## Task list
[1] According to the article on the Encinitas banner project, how far is Ingleside from downtown San Francisco?
[2] Extend the article on the Encinitas banner project with a few more paragraphs that follow on from its final one.

=== Text segment ===

ENCINITAS — The more than 100 banner artworks that line the street lampposts along Coast Highway 101 right around this time each year have come to reflect what it’s like to live here and quite possibly inspire those driving past them. This year, the Arts Alive banner project has also come to inspire a San Francisco neighborhood to begin its own version of hanging artwork.
As this year’s banners were unveiled on Saturday, Richard Kurylo, project manager with San Fransisco’s office of economic and workforce development, was on hand to learn all about the project, from the materials of the banners to the paints used.
Kurylo, who previously worked with the North Park MainStreet in San Diego, knew of the Encinitas art project well. The banner project, he said, was always in the back of his mind as something he wanted to do.
Undergoing revitalization for the past several years, Ingleside, a neighborhood about 7 miles from downtown San Francisco, will soon be bringing the program to its own street lampposts.
“I visualize this project emphasizing arts, culture and entertainment that would form the backbone of the revitalization for the eastside neighborhood,” Kurylo said.
Taking cues from Danny Salzhandler, president of the 101 Artists’ Colony, which helps to host the banner event, Kurylo said they’re basically copying the whole project — everything from the unveiling event to the auction and splitting the auction funds with the artists.
This year marks the event’s 16th year, which Salzhandler describes as an “art exhibit that goes (for) about 6 miles.”

=== Data entries ===

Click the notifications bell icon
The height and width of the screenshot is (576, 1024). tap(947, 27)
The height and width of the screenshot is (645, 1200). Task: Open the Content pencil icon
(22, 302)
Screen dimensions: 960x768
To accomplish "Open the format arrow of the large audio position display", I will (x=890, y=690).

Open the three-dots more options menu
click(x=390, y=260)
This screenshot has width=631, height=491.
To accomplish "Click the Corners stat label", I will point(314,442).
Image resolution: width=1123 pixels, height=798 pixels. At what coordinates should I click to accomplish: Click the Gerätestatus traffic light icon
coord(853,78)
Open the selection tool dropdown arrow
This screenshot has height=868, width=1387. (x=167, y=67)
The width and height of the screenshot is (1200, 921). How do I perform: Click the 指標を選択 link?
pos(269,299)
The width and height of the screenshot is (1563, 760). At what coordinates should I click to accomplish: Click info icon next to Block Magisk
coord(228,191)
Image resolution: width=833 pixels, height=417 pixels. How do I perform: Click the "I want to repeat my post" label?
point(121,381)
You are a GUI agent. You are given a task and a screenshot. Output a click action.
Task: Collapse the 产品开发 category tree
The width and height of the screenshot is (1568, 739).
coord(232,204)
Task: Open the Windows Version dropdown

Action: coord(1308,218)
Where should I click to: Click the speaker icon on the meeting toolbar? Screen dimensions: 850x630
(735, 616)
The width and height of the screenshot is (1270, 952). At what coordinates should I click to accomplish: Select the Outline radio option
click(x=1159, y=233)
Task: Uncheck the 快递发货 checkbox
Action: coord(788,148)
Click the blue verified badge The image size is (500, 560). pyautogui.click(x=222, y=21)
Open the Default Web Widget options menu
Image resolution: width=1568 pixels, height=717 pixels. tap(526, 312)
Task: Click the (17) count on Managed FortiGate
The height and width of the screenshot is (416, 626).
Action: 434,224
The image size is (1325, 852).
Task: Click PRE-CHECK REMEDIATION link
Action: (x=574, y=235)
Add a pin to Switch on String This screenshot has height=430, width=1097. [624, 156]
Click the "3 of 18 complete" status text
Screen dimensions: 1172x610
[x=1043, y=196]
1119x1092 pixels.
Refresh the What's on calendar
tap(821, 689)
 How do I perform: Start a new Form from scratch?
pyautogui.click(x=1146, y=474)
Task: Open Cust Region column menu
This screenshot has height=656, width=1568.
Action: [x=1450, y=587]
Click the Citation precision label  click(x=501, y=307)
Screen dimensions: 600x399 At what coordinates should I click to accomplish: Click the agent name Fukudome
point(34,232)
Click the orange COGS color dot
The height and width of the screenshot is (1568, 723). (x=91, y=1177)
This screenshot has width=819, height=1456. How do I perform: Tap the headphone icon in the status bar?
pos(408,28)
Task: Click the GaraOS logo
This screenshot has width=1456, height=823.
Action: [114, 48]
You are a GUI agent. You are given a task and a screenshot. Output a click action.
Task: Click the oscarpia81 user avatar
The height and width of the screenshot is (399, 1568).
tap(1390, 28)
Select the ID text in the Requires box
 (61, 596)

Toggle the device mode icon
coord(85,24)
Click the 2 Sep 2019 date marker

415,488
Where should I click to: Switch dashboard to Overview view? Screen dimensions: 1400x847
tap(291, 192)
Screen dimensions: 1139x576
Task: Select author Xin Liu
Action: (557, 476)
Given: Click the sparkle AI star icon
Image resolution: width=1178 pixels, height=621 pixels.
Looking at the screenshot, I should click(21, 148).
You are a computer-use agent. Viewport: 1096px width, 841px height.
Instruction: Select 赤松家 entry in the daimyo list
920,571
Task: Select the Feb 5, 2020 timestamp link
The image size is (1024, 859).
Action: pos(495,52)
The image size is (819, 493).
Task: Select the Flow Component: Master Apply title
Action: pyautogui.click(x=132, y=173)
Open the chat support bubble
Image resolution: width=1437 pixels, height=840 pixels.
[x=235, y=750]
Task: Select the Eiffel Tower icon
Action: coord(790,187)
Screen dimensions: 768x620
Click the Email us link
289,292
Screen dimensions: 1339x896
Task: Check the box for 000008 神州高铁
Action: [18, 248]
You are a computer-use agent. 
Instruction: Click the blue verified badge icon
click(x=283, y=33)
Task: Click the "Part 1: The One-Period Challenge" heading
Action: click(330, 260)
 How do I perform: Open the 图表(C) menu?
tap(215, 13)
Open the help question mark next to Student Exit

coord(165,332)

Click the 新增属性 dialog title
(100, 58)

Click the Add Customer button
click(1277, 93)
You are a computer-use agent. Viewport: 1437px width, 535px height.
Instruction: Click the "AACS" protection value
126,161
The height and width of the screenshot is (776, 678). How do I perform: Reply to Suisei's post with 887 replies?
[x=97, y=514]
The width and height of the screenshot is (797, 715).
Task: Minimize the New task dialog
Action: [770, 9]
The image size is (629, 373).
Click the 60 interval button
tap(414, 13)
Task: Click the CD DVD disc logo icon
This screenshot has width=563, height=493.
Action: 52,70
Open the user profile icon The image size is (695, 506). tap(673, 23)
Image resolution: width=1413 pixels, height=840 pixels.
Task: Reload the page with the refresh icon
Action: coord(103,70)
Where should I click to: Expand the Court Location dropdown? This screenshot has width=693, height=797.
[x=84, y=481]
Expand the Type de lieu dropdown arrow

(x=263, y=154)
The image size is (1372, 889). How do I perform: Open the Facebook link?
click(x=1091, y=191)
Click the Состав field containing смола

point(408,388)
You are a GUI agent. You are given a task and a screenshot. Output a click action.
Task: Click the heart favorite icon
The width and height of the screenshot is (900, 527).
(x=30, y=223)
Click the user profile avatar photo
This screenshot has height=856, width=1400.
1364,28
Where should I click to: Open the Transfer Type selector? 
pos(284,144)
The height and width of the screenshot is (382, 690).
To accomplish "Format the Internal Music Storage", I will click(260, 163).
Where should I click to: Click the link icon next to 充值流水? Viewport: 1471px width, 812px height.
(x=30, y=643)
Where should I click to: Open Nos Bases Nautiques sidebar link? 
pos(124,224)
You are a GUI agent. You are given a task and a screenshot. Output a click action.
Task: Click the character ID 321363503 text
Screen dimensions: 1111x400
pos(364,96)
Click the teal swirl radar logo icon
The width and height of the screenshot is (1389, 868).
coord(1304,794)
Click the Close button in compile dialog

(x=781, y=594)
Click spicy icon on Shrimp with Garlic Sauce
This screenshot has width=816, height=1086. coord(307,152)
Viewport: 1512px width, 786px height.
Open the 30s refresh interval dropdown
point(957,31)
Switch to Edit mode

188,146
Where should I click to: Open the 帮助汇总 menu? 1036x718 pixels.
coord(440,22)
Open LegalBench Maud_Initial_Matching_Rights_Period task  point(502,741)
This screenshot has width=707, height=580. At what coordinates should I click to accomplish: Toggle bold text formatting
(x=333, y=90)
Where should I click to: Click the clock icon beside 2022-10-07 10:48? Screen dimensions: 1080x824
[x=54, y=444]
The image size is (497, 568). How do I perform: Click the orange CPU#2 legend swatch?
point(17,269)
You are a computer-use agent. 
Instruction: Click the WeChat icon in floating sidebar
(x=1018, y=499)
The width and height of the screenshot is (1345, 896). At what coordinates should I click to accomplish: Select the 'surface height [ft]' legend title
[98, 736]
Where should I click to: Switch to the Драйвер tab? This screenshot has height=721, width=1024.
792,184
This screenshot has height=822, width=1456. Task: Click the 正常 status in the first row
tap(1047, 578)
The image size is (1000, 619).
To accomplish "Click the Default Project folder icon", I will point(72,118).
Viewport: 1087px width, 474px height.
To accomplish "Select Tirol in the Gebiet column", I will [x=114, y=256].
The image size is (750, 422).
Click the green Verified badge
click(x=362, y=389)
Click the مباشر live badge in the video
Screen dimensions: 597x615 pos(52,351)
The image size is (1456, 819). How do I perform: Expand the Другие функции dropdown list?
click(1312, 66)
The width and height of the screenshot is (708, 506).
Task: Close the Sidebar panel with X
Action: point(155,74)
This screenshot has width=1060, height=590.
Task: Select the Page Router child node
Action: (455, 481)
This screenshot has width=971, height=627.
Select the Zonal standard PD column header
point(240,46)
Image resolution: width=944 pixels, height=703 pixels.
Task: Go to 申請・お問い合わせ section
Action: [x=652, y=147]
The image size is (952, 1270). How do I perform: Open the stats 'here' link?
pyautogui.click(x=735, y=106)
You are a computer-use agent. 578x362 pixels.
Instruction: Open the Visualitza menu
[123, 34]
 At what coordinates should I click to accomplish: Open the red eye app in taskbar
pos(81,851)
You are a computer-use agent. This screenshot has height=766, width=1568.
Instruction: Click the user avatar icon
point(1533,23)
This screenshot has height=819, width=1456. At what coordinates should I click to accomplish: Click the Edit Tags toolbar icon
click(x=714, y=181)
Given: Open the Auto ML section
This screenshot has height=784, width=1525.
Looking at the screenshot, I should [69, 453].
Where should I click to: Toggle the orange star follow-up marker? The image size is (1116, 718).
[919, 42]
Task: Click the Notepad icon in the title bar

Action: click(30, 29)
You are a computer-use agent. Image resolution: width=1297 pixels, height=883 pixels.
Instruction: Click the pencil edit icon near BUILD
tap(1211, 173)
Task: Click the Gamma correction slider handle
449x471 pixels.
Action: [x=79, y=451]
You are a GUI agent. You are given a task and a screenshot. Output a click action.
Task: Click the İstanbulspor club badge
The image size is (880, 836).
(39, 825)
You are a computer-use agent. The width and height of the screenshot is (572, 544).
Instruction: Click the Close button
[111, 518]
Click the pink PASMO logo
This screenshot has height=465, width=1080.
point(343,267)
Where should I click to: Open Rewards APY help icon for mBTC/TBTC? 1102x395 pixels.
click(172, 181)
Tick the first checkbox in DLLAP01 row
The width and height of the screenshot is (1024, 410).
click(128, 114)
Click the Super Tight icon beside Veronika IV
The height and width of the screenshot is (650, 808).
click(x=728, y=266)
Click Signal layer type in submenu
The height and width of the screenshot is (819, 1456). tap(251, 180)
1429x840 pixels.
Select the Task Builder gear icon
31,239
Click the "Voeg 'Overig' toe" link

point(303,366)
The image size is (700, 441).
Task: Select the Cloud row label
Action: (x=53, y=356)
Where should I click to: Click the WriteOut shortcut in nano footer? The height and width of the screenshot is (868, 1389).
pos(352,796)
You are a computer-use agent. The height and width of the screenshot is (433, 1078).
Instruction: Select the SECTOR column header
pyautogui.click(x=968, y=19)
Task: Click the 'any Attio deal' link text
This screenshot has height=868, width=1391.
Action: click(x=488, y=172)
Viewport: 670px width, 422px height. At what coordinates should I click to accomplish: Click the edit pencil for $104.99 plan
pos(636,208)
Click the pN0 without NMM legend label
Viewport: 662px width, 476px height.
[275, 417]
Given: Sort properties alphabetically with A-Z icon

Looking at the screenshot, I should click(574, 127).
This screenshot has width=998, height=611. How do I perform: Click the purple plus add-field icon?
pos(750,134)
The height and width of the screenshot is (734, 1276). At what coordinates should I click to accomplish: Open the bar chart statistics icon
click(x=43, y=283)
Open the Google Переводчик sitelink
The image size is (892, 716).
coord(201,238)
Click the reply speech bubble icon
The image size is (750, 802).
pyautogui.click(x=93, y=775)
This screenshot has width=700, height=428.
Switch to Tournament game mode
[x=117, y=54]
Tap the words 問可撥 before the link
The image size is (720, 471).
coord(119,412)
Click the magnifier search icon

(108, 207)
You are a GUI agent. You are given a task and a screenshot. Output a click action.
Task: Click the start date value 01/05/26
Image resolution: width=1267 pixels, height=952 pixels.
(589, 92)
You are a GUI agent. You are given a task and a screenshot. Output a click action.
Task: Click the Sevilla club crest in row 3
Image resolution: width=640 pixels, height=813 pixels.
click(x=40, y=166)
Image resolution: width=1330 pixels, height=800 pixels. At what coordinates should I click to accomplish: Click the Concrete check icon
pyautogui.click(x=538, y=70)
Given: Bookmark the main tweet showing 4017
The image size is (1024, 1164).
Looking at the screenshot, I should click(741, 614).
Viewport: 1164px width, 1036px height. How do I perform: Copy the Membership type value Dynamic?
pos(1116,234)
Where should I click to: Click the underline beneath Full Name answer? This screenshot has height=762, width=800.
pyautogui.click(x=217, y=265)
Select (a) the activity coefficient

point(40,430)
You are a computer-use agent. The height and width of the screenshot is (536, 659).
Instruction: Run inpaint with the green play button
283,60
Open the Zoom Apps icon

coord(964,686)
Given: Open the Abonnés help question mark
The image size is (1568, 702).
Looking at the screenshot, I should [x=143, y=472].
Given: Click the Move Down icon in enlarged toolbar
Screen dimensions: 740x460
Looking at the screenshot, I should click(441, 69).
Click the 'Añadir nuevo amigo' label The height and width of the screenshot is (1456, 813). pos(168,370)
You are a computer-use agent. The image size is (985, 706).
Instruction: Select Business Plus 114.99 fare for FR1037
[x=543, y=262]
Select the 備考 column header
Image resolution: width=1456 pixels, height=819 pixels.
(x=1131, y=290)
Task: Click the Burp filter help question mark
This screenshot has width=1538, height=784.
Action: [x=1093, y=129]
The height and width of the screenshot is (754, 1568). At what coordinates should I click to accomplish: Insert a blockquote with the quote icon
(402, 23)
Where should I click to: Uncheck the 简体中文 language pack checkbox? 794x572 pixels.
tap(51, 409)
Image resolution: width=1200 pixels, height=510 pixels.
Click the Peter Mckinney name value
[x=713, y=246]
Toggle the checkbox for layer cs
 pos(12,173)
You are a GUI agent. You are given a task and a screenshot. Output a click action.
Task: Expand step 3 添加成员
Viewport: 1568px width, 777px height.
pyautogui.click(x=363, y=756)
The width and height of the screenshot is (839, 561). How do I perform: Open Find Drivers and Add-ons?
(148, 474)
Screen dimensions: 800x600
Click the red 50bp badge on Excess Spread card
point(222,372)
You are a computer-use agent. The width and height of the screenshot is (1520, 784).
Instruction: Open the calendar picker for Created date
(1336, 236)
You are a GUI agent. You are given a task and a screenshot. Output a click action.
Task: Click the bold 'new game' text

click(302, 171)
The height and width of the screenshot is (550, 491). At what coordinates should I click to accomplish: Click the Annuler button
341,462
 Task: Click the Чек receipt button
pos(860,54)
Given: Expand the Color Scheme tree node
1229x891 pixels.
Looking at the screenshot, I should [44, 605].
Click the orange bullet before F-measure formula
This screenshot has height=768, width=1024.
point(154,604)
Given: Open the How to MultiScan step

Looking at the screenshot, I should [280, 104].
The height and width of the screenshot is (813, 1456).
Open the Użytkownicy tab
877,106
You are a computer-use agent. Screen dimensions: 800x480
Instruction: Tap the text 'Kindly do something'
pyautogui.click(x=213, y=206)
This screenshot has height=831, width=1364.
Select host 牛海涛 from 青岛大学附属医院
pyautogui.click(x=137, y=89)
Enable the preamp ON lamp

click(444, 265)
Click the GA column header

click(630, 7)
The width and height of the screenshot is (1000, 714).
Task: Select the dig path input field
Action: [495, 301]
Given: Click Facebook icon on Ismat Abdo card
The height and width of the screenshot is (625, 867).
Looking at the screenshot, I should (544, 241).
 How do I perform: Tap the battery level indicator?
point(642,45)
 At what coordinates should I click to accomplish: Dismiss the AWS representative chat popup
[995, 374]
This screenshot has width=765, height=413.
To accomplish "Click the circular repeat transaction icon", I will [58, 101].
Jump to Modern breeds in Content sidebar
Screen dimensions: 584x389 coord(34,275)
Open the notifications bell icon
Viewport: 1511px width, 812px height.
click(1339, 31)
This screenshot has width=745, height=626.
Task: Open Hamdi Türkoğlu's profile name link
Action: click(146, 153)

===

## Answers per task
[1] About 7 miles.

[2]
Every year, a mixed bag of about 100 amateur and professional artists create original works, he explained, which are then displayed after the unveiling from La Costa Avenue down to the Cardiff Town Center.
Though the event isn’t sponsored by the city, Councilman Tony Kranz said the event brings an enthusiasm for the arts. “It’s just always been exciting to see all the energy around the beautiful paintings. It’s what I love about Encinitas,” he said.
“One of the things about Encinitas is that we’ve always had a rich group of artists, and the 101 lends itself to this sort of event,” Kranz said.
What Kranz said he’d like to see happen with the event in the future is to expand it to the El Camino Real corridor and to have more school kids get involved. “But we’re very fortunate, I think, to have the work here hanging on the light poles on the 101 corridor,” Kranz said.
Much of the art appearing on the banners has come to reflect what it’s like living in the coastal community.
Don Doerfler’s banner “Endless Encinitas” shows the silhouettes of three surfers in front of palm trees with the instantly recognizable domes of the Self Realization Fellowship in the background.
“It’s basically Swami’s, where you can meditate, do yoga and ride world class waves all from one parking lot,” Doerfler said, when describing his banner.
Julie Ann Stricklin, a commercial artist by trade, said unveiling her banner was fun, because it’s the first time any of her friends get to see it.
Her banner, which she titled, “Nature’s Sermon Through Abandoned Bones” depicts a scene of nature seen through the bones of an abandoned building.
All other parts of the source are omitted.